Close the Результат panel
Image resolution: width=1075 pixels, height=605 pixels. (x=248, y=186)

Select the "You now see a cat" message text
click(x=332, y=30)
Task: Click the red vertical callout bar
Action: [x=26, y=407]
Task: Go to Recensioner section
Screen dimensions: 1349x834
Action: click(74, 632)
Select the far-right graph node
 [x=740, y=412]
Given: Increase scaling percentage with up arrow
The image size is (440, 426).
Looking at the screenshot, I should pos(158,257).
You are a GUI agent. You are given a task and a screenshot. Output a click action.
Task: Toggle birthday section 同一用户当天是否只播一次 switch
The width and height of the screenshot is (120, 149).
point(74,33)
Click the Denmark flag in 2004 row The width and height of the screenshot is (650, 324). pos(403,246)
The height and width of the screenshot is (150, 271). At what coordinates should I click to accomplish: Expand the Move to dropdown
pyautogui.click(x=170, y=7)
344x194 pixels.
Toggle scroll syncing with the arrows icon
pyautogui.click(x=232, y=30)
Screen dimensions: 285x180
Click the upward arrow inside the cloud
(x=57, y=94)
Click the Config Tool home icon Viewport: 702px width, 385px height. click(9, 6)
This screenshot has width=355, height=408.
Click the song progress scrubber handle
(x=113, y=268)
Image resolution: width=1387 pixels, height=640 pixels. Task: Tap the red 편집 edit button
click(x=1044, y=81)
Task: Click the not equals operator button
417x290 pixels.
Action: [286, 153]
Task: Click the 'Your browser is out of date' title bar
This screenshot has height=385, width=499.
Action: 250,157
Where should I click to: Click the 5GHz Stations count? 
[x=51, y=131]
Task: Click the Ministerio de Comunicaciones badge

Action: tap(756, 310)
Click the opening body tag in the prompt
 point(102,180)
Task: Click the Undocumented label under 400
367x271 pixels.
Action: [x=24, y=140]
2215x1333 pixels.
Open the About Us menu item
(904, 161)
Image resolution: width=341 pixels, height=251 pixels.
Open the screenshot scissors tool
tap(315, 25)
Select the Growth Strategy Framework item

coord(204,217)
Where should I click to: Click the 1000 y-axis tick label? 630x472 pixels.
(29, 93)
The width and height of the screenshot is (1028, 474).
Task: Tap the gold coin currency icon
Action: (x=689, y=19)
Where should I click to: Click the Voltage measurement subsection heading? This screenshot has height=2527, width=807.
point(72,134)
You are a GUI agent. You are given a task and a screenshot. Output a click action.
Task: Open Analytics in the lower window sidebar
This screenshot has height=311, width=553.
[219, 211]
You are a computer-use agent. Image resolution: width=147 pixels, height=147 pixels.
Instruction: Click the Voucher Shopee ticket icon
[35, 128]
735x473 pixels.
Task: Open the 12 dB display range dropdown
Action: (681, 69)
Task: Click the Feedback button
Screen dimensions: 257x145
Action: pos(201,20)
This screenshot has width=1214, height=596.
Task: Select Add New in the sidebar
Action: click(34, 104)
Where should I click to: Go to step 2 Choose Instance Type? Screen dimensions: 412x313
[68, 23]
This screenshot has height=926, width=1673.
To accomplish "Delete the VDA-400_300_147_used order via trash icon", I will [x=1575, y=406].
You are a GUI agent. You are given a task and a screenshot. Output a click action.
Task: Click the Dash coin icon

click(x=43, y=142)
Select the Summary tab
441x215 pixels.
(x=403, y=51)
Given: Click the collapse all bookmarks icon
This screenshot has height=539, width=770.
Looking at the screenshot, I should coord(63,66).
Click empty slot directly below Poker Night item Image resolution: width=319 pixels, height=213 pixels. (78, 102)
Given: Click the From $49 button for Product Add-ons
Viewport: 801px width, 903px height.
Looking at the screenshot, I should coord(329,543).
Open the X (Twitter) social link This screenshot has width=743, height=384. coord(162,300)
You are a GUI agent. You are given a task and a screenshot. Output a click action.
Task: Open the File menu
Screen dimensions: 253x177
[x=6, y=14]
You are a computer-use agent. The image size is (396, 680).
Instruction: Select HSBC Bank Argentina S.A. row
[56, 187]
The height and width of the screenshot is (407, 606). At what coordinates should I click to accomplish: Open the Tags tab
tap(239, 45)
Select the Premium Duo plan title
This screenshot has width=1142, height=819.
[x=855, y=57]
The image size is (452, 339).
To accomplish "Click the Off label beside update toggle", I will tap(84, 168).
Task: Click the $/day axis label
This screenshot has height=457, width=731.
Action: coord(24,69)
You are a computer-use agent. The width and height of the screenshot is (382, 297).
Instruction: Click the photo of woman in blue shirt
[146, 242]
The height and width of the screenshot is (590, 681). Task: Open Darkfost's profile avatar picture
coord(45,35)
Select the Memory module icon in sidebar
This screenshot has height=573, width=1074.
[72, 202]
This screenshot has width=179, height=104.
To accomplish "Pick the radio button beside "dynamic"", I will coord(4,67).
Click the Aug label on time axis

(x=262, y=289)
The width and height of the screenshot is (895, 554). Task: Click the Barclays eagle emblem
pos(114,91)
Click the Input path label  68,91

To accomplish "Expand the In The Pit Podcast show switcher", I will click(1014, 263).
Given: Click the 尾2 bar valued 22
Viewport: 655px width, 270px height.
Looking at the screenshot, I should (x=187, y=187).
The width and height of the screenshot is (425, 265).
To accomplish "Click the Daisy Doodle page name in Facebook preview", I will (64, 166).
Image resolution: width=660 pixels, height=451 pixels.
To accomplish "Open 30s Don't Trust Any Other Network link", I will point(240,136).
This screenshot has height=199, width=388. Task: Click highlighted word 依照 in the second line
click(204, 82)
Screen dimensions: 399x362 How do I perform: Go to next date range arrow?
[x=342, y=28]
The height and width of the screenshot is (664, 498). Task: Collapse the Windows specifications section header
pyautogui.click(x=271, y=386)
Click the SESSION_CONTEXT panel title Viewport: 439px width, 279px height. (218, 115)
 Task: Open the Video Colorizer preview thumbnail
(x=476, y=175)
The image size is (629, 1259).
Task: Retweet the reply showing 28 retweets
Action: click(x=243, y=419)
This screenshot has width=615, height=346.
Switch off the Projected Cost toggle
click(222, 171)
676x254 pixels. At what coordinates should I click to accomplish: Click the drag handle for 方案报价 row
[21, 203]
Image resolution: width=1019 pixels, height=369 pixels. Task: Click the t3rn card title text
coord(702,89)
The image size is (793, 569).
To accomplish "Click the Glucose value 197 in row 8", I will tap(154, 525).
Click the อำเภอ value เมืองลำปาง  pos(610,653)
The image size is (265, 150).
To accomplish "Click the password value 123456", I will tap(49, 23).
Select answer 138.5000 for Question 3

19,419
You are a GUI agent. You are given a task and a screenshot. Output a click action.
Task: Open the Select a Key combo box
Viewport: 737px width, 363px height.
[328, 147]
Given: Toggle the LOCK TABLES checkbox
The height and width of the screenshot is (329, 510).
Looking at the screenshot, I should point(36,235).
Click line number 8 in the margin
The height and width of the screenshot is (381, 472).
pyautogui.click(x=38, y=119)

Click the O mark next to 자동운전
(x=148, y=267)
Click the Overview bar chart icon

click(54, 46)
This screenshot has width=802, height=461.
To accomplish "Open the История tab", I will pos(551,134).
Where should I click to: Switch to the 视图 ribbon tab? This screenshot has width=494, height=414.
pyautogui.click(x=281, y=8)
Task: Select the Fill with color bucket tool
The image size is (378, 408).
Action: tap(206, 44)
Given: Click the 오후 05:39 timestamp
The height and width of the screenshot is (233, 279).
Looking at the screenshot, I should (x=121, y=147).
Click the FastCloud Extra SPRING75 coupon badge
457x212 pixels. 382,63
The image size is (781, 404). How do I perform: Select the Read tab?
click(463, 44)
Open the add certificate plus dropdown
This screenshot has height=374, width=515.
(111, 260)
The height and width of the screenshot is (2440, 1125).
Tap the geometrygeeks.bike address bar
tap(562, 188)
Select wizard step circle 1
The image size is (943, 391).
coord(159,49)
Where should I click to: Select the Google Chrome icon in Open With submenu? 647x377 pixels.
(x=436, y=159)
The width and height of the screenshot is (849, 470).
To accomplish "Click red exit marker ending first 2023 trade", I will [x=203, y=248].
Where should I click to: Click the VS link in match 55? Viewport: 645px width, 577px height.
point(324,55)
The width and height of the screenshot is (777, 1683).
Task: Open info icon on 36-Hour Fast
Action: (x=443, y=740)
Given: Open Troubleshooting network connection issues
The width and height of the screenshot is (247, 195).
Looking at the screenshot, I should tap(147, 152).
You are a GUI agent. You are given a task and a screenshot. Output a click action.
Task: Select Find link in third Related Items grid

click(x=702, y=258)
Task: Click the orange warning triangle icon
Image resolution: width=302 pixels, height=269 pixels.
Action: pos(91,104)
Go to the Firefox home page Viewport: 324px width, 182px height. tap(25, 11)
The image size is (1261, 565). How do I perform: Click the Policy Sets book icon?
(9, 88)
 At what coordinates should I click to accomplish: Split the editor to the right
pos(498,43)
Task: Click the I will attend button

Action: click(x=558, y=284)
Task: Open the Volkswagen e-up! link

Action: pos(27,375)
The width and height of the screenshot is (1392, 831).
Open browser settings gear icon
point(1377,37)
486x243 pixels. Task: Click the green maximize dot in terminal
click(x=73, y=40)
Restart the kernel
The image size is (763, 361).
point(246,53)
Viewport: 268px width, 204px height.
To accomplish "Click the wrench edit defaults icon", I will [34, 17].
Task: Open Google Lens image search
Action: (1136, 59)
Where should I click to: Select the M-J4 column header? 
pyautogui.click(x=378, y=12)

= = = =

§ WORK ITEM
An exact, complete copy of the lines above from the one with "Click the upward arrow inside the cloud" through the one with "2215x1333 pixels." is the whole answer.

§ EXERCISE OUTPUT
Click the upward arrow inside the cloud
(x=57, y=94)
Click the Config Tool home icon Viewport: 702px width, 385px height. click(9, 6)
This screenshot has width=355, height=408.
Click the song progress scrubber handle
(x=113, y=268)
Image resolution: width=1387 pixels, height=640 pixels. Task: Tap the red 편집 edit button
click(x=1044, y=81)
Task: Click the not equals operator button
417x290 pixels.
Action: [286, 153]
Task: Click the 'Your browser is out of date' title bar
This screenshot has height=385, width=499.
Action: 250,157
Where should I click to: Click the 5GHz Stations count? 
[x=51, y=131]
Task: Click the Ministerio de Comunicaciones badge

Action: tap(756, 310)
Click the opening body tag in the prompt
 point(102,180)
Task: Click the Undocumented label under 400
367x271 pixels.
Action: [x=24, y=140]
2215x1333 pixels.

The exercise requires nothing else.